6. Tras la ruptura del círculo mágico, Schwejk regresa a casa

Por el edificio de la jefatura de Policía corría el espíritu de una extraña autoridad que comprobaba la medida del entusiasmo por la guerra. Exceptuando algunos que no negaban que pertenecían a una nación cuyos hijos deberían desangrarse por intereses totalmente ajenos, la jefatura de Policía ofrecía el más hermoso grupo de fieras burocráticas, cuyos esfuerzos y afanes se concentraban en la prisión y el patíbulo. Al mismo tiempo trataban a sus víctimas con venenosa amabilidad y sopesaban cuidadosamente todas sus palabras.

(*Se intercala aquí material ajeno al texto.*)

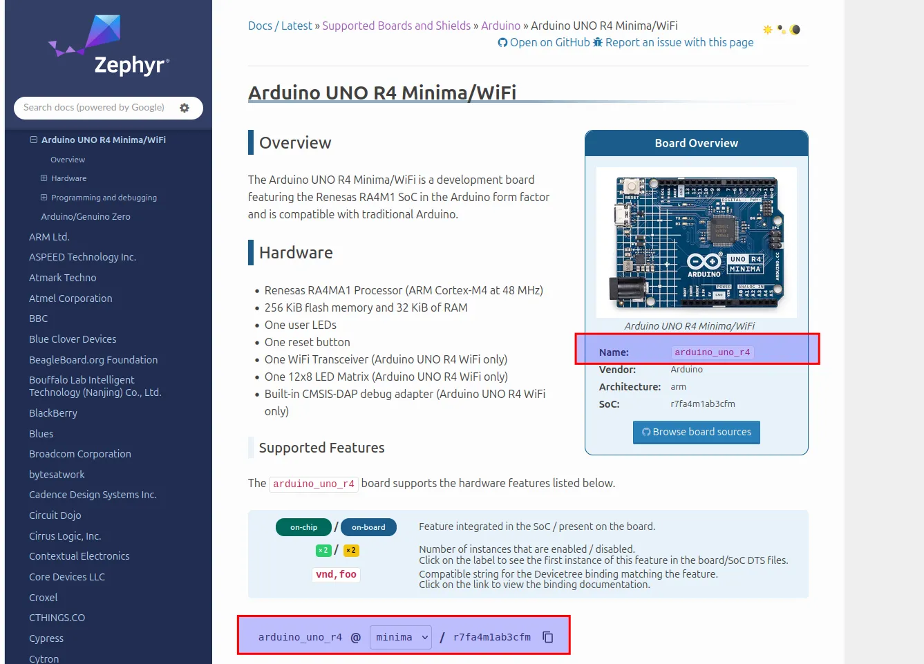Viewport: 924px width, 664px height.
Task: Copy the board identifier using the copy icon
Action: [547, 637]
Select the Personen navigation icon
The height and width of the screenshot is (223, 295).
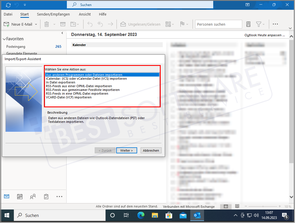click(x=33, y=197)
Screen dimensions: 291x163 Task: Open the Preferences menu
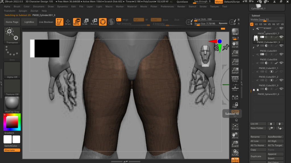point(167,6)
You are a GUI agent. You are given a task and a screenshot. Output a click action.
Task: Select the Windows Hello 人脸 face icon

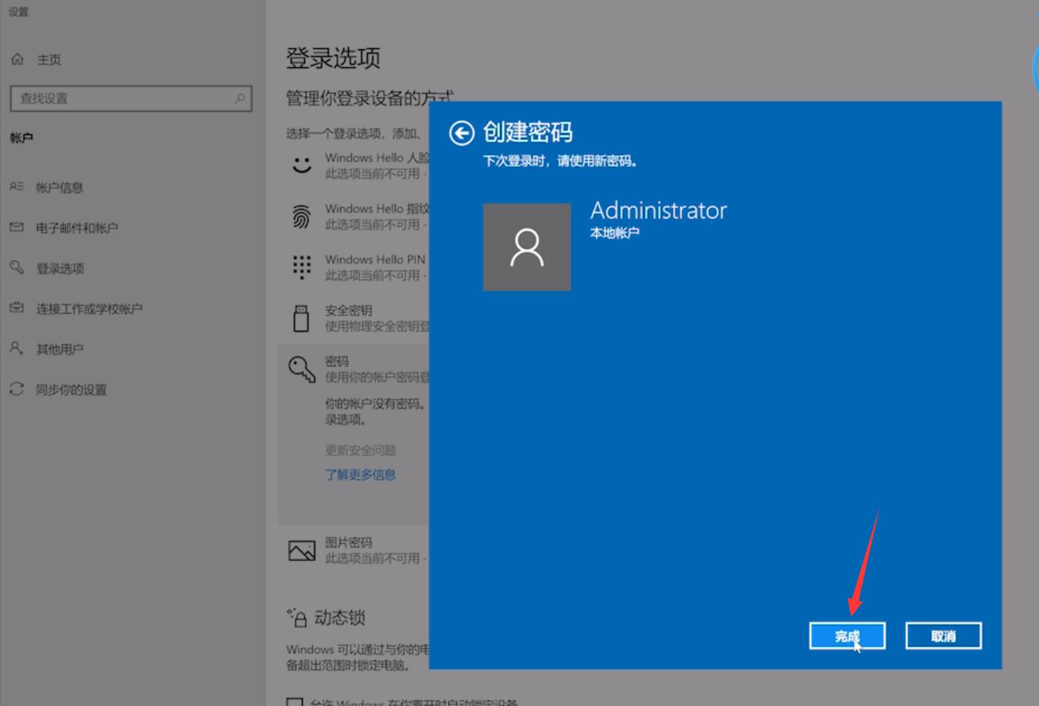[x=301, y=165]
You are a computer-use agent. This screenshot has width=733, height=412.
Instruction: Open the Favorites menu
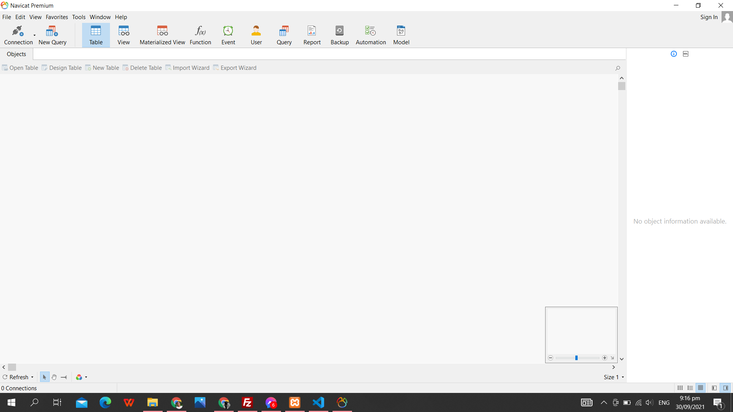(x=57, y=17)
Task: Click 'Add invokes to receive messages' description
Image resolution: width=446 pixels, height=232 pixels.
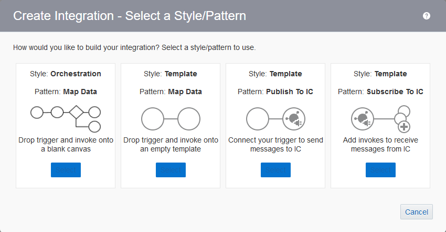Action: 380,145
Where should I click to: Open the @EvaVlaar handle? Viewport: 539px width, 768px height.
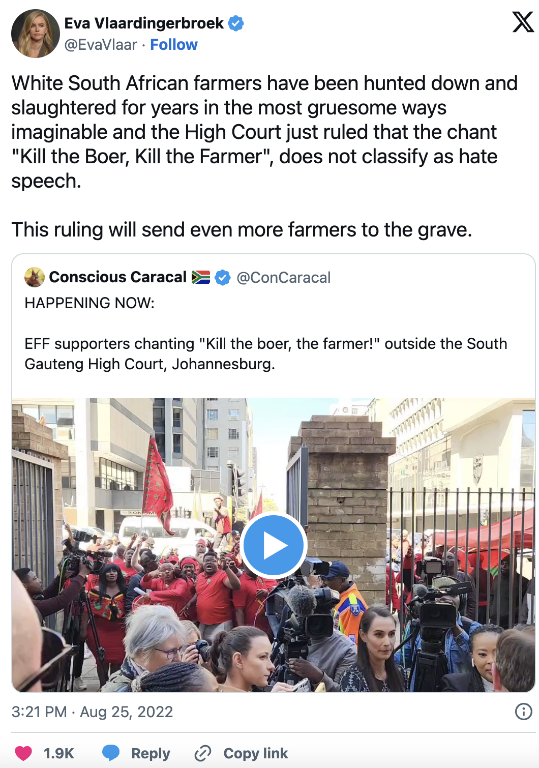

—Siento muchísimo que haya vuelto a caer en nuestras manos —dijo una de estas fieras con rayas negras y amarillas cuando le presentaron a Schwejk—. Creíamos que mejoraría, pero nos equivocamos.

Schwejk asintió en silencio con la cabeza y adoptó un aire tan inocente que la fiera negro–amarilla lo miró inquisitivamente y dijo con energía:

—¡No se comporte de una manera tan tonta!

Sin embargo, volviendo a su amable tono prosiguió:

—Desde luego, para nosotros es muy desagradable tenerle detenido y puedo asegurarle que en mi opinión su culpa no es tan grande, pues con tan escasa inteligencia no hay duda de que le han enredado. Dígame, señor Schwejk, ¿quién le induce a hacer semejantes tonterías?

Schwejk tosió y dijo:

—Perdón, no sé de ninguna tontería.

—¿Y no es una tontería, señor Schwejk, que, según ha indicado el policía que le ha traído, provoque un alboroto e insurrecciones en el pueblo con exclamaciones como: «¡Viva el emperador Francisco José! ¡Esta guerra la ganaremos!»? —le dijo en tono afectadamente paternal.

—No podía quedarme sin hacer nada —declaró Schwejk fijando sus bondadosos ojos en el rostro del inquisidor—. Al ver que todos leían la proclama de la guerra sin mostrar la menor alegría me he excitado. Ni vivas, ni hurras, nada en absoluto, como si no les importara lo más mínimo. Y entonces yo, antiguo soldado del 91, no he podido seguir mirando y he exclamado estas frases.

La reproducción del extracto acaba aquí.